Ivy went into the bedroom that adjoined Merrie’s. There was a bathroom between the guest room and Stuart’s room, but Ivy wasn’t worried about that. Stuart was out of town and she’d have the bathroom all to herself if she needed it. She probably would, if she couldn’t sleep off the headache. They made her violently ill.
She put on the nightgown and looked at herself in the full-length mirror. She was surprised at how she looked in it. Her breasts were small, but high and firm, and the gown emphasized their perfection. It flowed down her narrow waist to her full hips and long, elegant legs. She’d never worn anything so flattering.
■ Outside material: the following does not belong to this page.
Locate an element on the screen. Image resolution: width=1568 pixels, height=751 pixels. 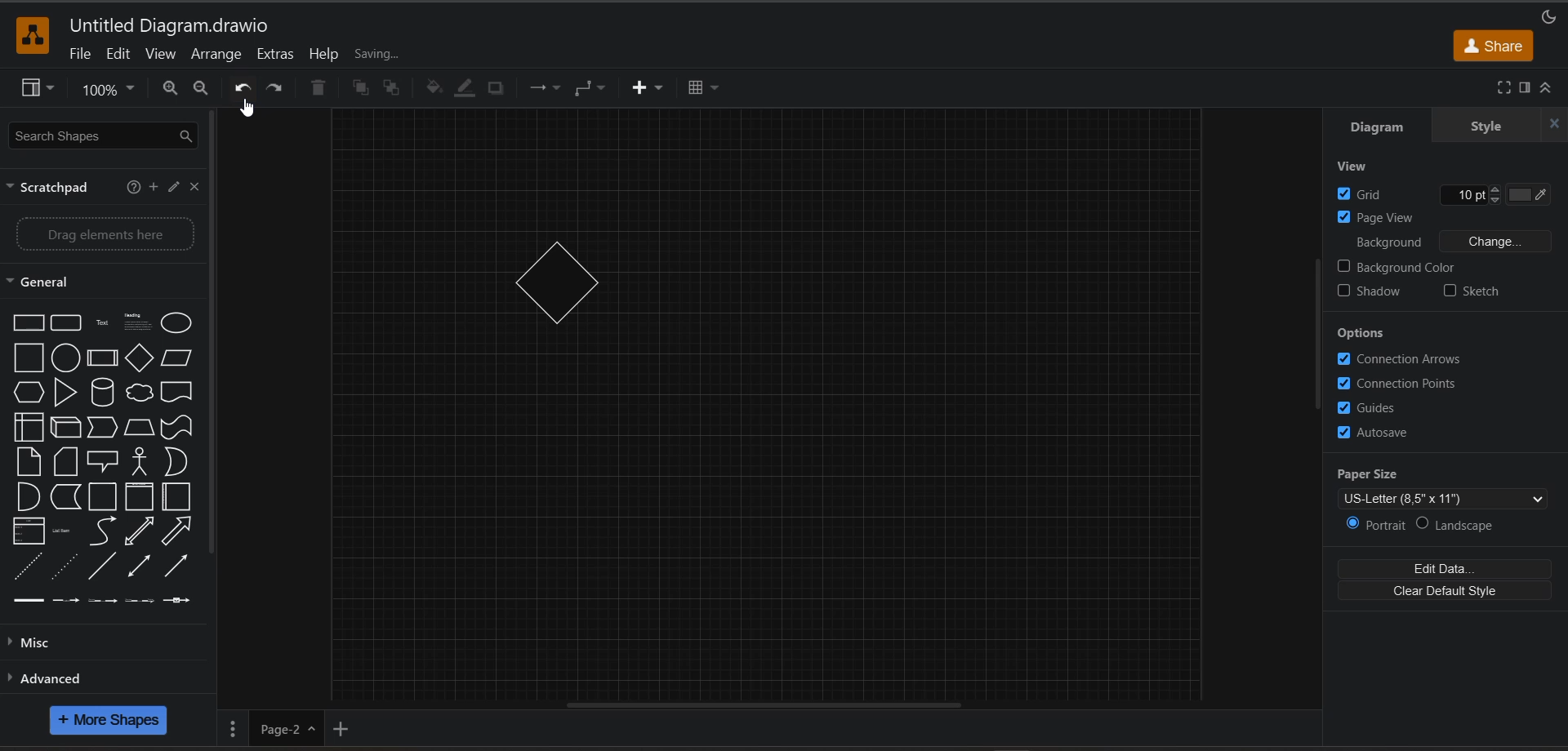
background is located at coordinates (1441, 243). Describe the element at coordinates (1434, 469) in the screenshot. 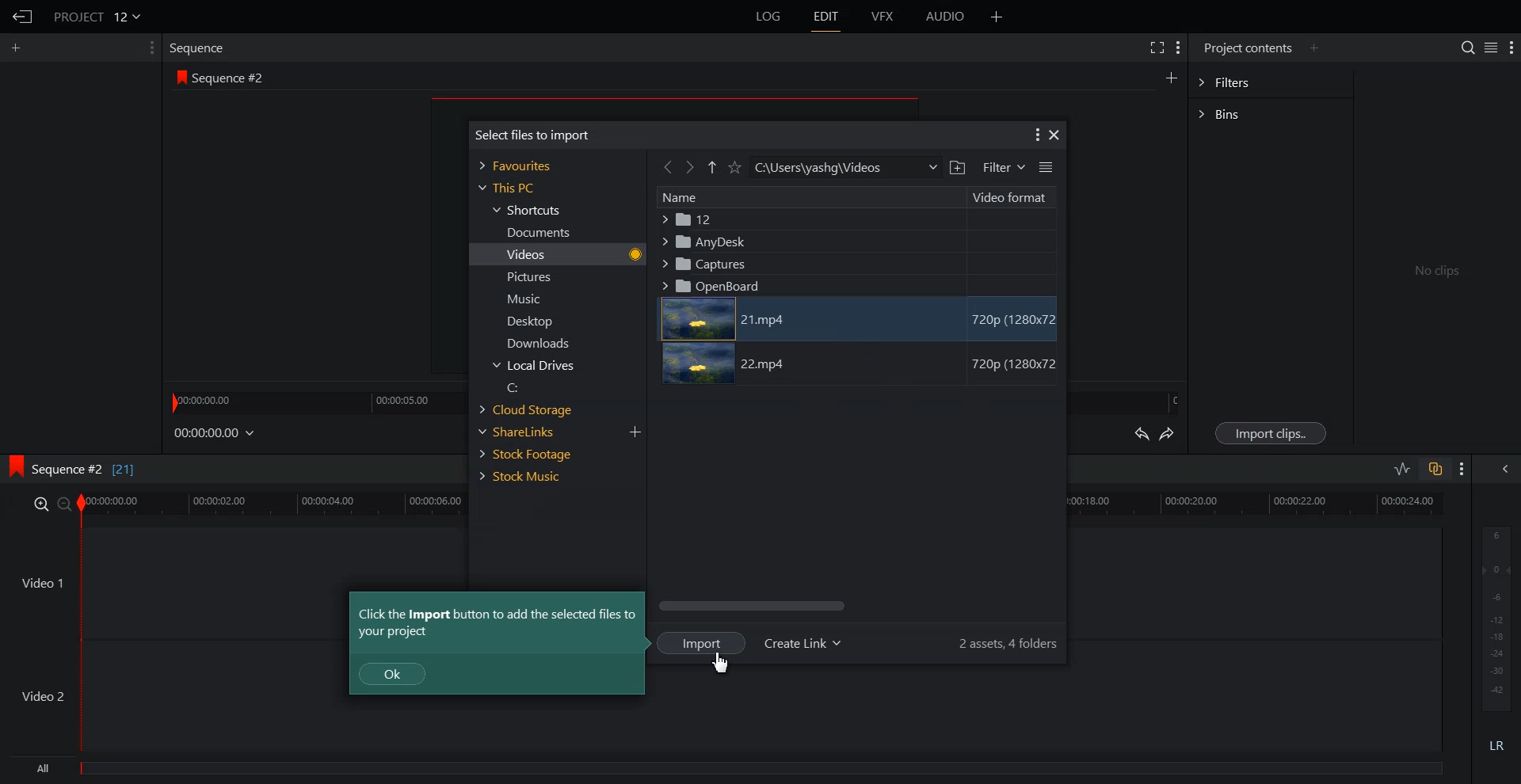

I see `Toggle Auto track Sync` at that location.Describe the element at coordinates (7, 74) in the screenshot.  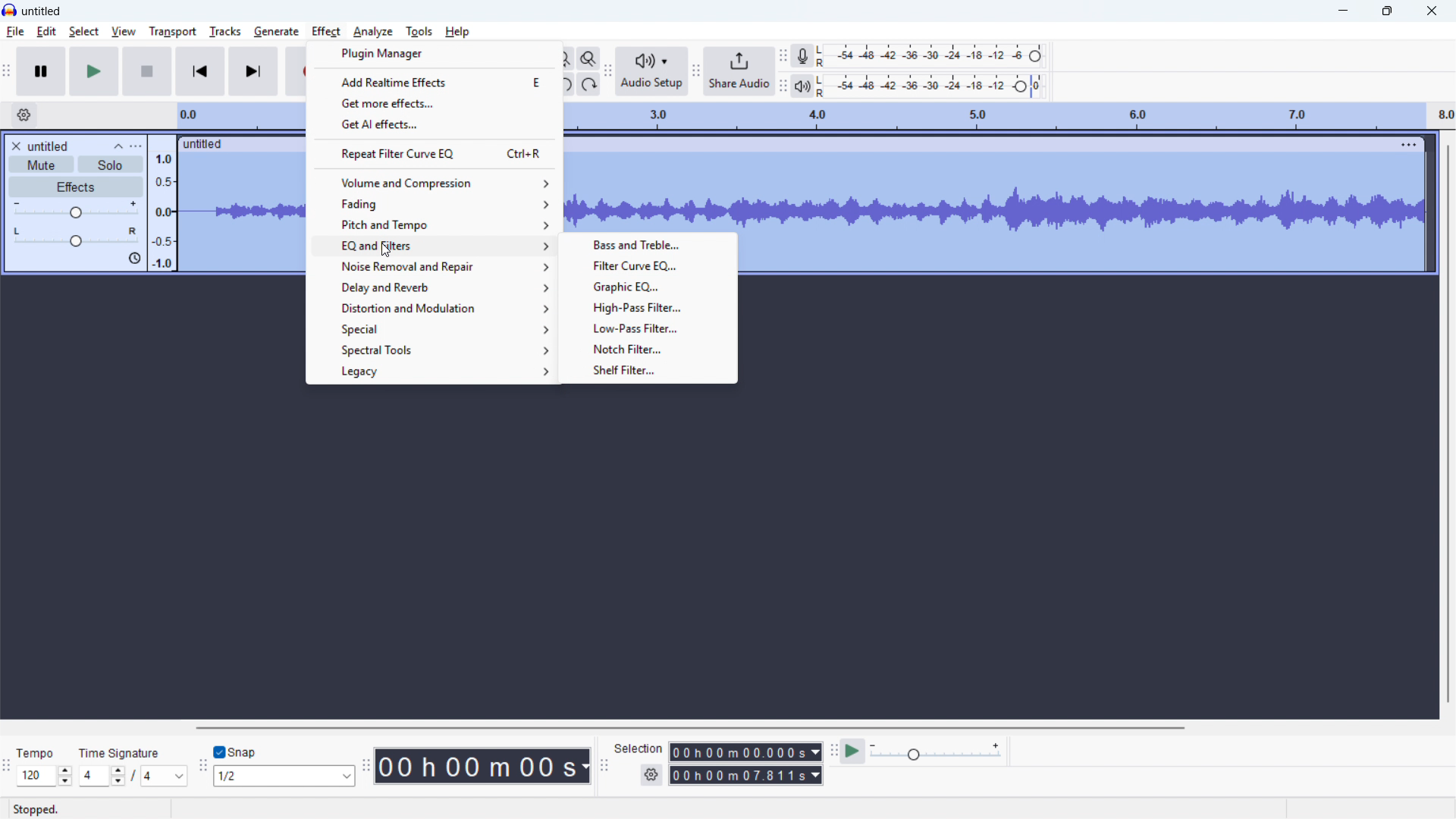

With her long blond hair and dark green eyes and silky, soft complexion, she looked like a fairy. She wasn’t pretty, but she wasn’t plain, either. She was slender and medium height, with a nice mouth and big eyes. Only one of the big eyes was seeing right now, though, and she needed sleep.
There was a soft knock at the door. She opened it, and there was Mrs. Rhodes with the water. “Dear, you’re very pale,” the older woman said, concerned. “Are you all right?”
Ivy sighed. “It was the chocolate. I’ve got a headache. I don’t want Merrie to know. She worries. I’ll just go to sleep, and I’ll be fine.”
Mrs. Rhodes wasn’t convinced. She’d seen Ivy have these headaches, and she’d seen Stuart suffer through them. “Have you got something to take?”
“In my purse,” Ivy lied. “I’ve got aspirin.”
“Well, if you need something stronger, you come wake me up, okay?” she asked gently. “Stuart keeps medicine for them. I know where to look.”
She smiled. “Thanks, Mrs. Rhodes. I really mean it.”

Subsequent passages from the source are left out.